光学系の光学収差を補正する後処理の手段として、この「変形したグリッド」を使用します。PGU は「変形した」像を表示して、運転者に最適な最終像を実現します。
Speos での結果
HOA 解析では変形設定が次のようになります。
上記では、変形アルゴリズムが無効に設定されています。この設定は最終的な像を補間するために必要です。HOA を実行して結果を確認します。
実行すると、Speos 出力ファイルの下にファイルが保存されます。このファイルには、PGU の変形量がピクセル単位で記述されています。
OpticStudioでの結果
OpticStudioでは、逆方向モデル (手順 1: 仮想画像からディスプレイへ (逆方向での設計)) で、仮想画像上の視野をサンプリングし、これらの視野の画像が PGU 上でどの位置に相当するかを確認することにより、変形を計算できます。画像シミュレーションでは視覚的な結果が得られ、全視野スポットダイアグラムでは視野ごとのスポットが表示されます。しかし、数値出力を得るには、ユニバーサルプロット 2D の使用が適切です。
このプロットは 2 回実行できます。まず、CENX オペランドを使用して視野のセントロイドまたは平均ポイントの X 座標を求め、次に CENY オペランドを使用して同様のポイントの Y 座標を求めます。

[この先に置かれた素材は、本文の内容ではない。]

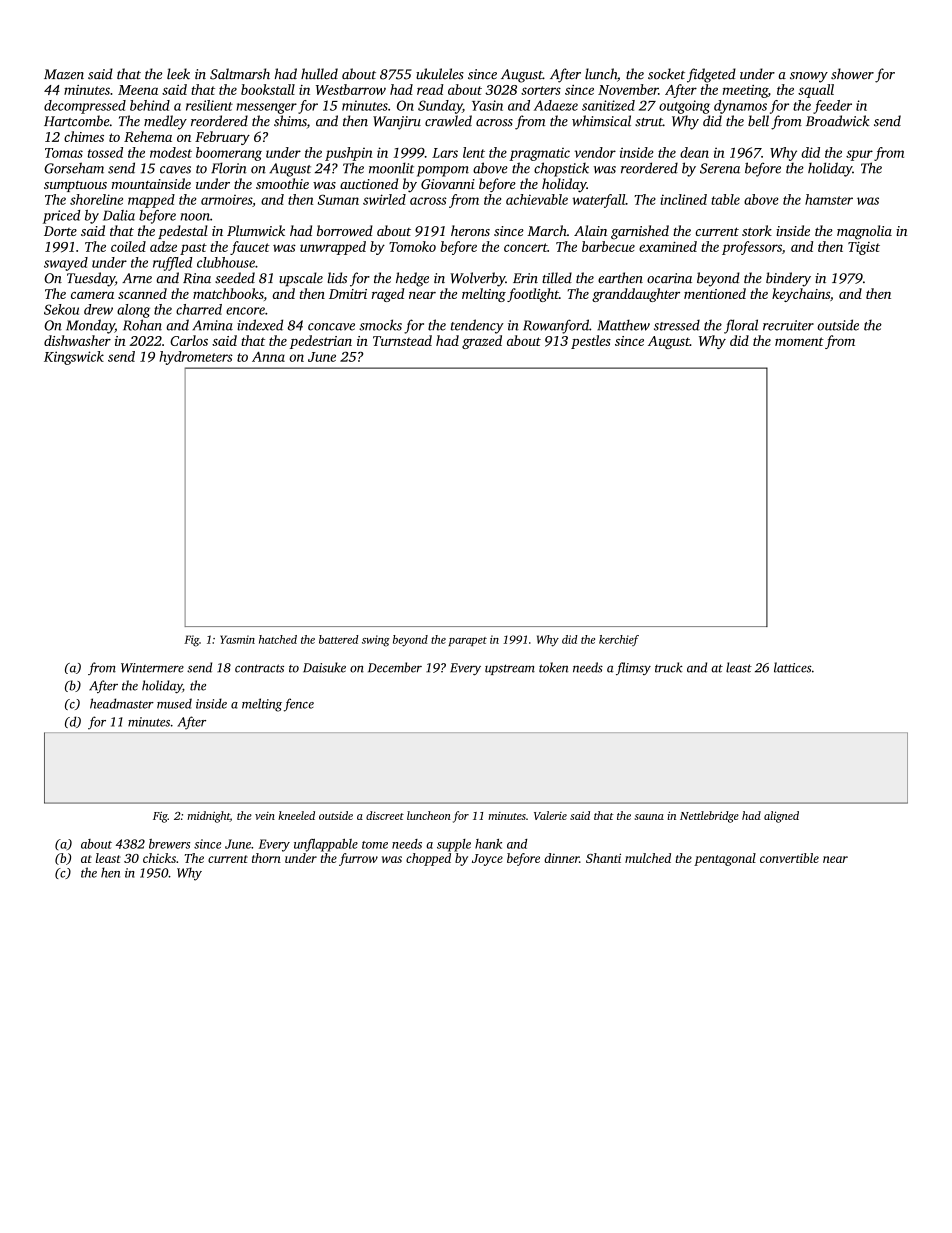 The image size is (952, 1233). What do you see at coordinates (793, 667) in the document?
I see `lattices` at bounding box center [793, 667].
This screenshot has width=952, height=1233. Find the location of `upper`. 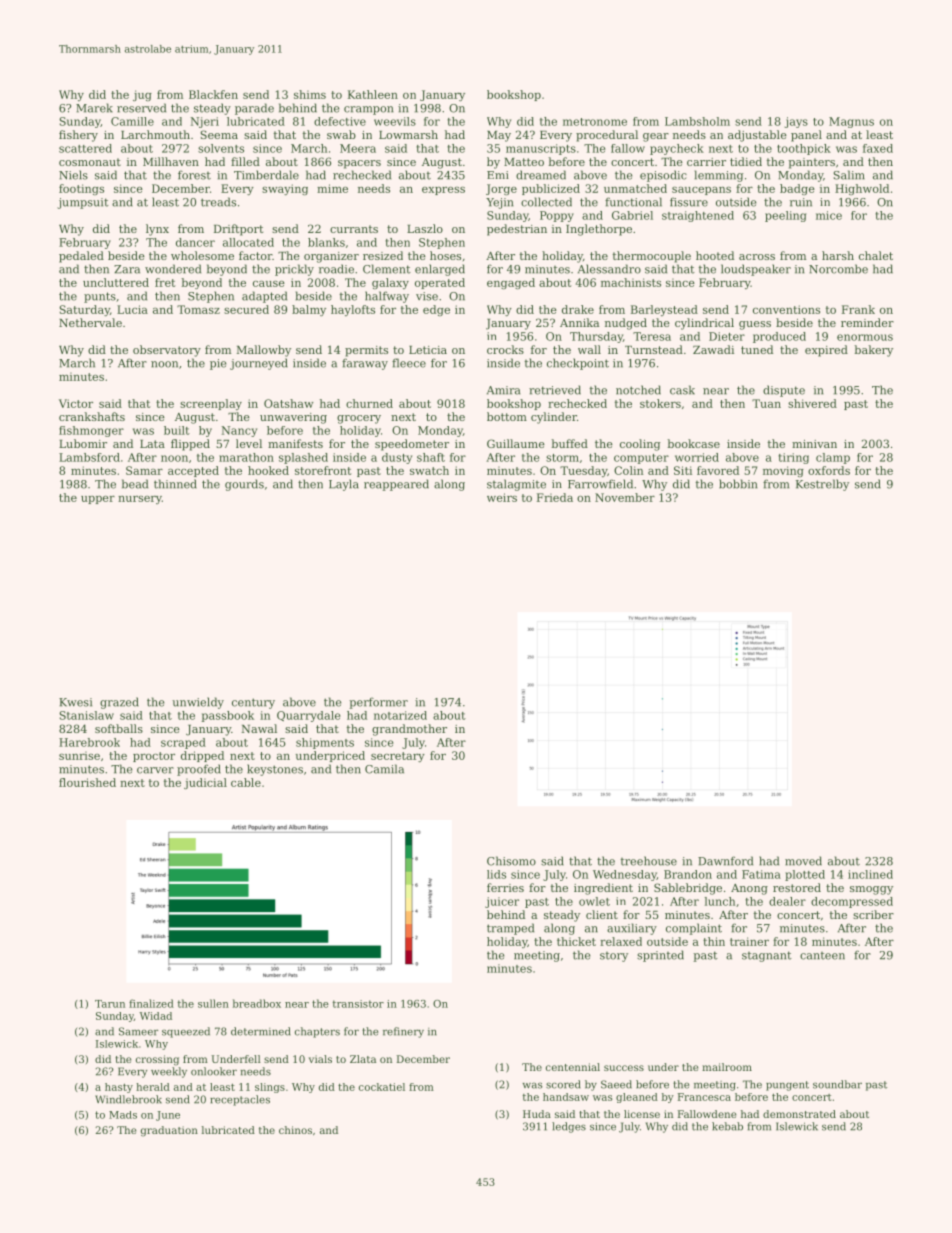

upper is located at coordinates (98, 500).
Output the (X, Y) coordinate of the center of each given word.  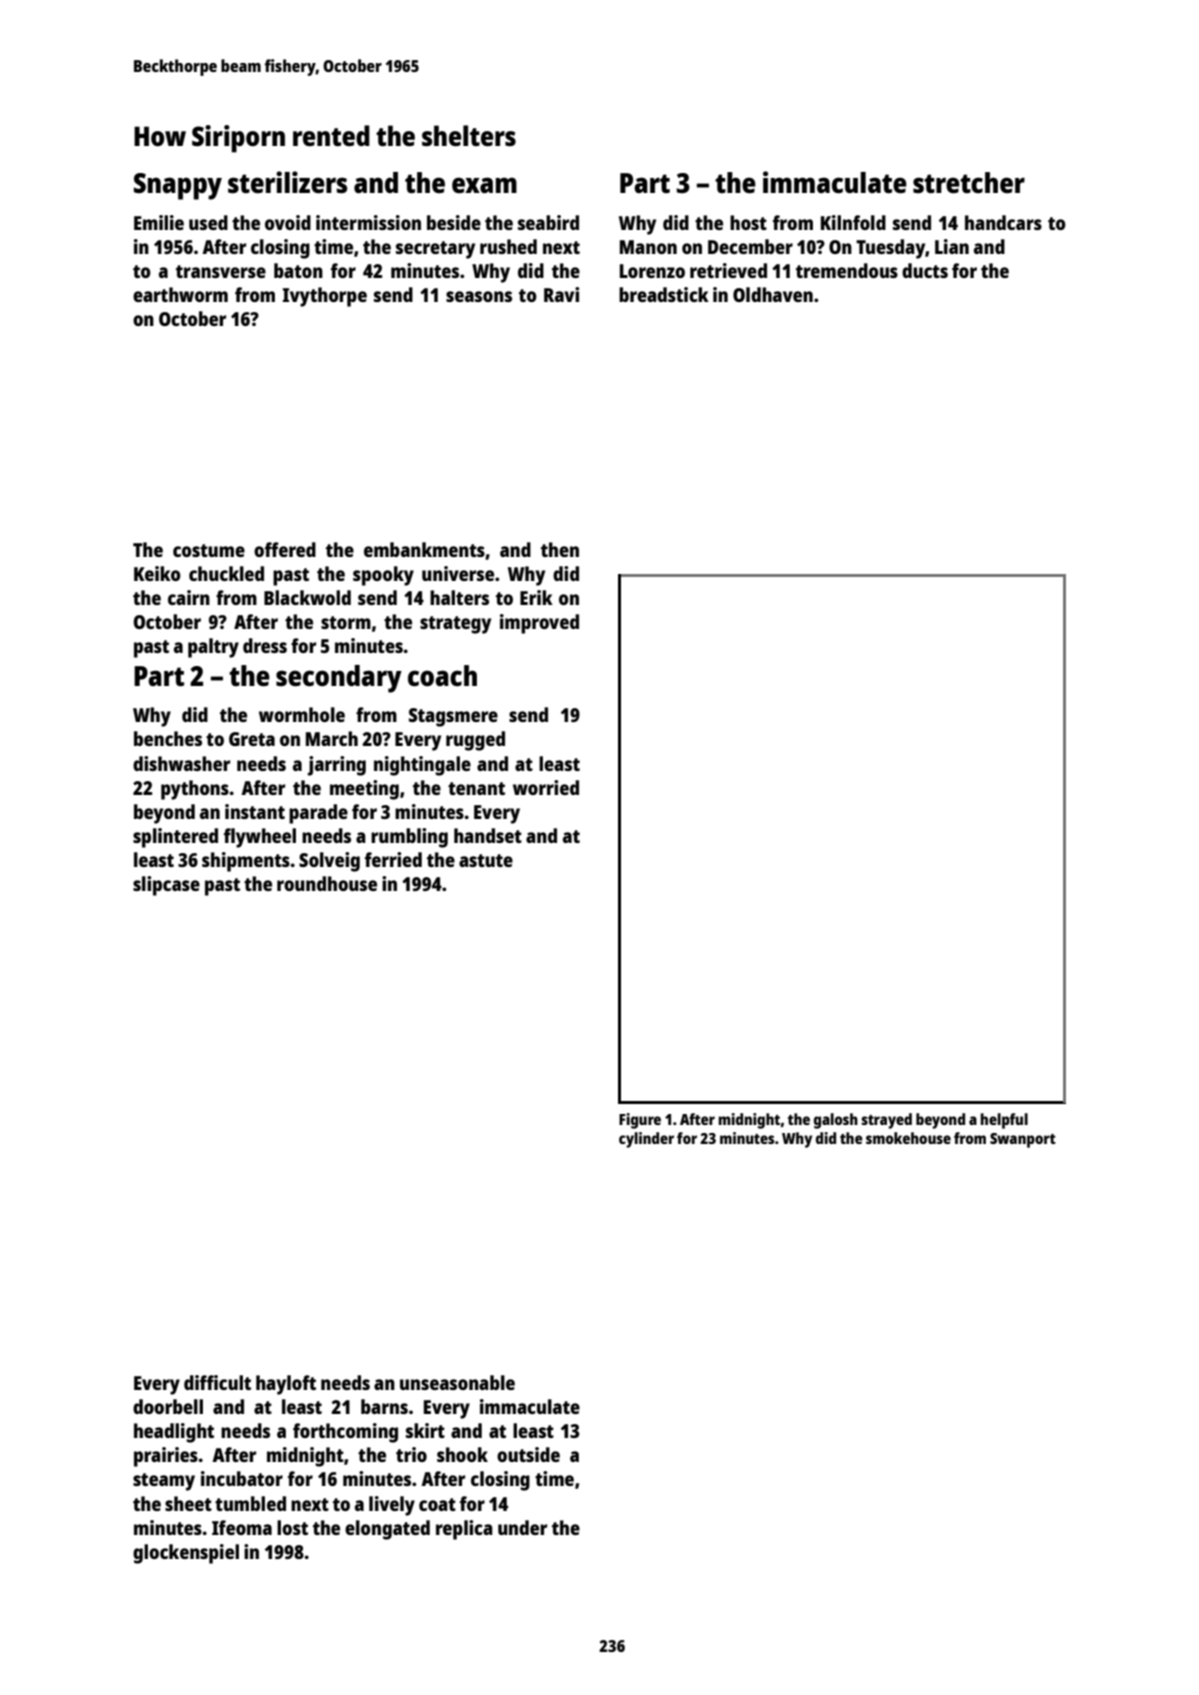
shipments (246, 862)
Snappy (178, 186)
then (560, 549)
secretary (435, 250)
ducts (925, 270)
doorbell (168, 1406)
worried (546, 787)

像面 (面 12) のローカル座標系で表した結果がミリメートルの単位で得られます。Speos では結果がピクセル数で得られます。
座標値からピクセル数への変換式は次のとおりです。
Pixel_x = round((CENX + PGU_Xsize/2) ✕ Pixel_x_size,0)
Pixel_y = round((CENY + PGU_Ysize/2) ✕ Pixel_y_size,0)
まとめ
この記事では、OpticStudioから Speos に HUD 設計をエクスポートする手順を取り上げました。Speos の HOA は、設計した HUD に関する万全なレポートを入手するうえで優れたツールです。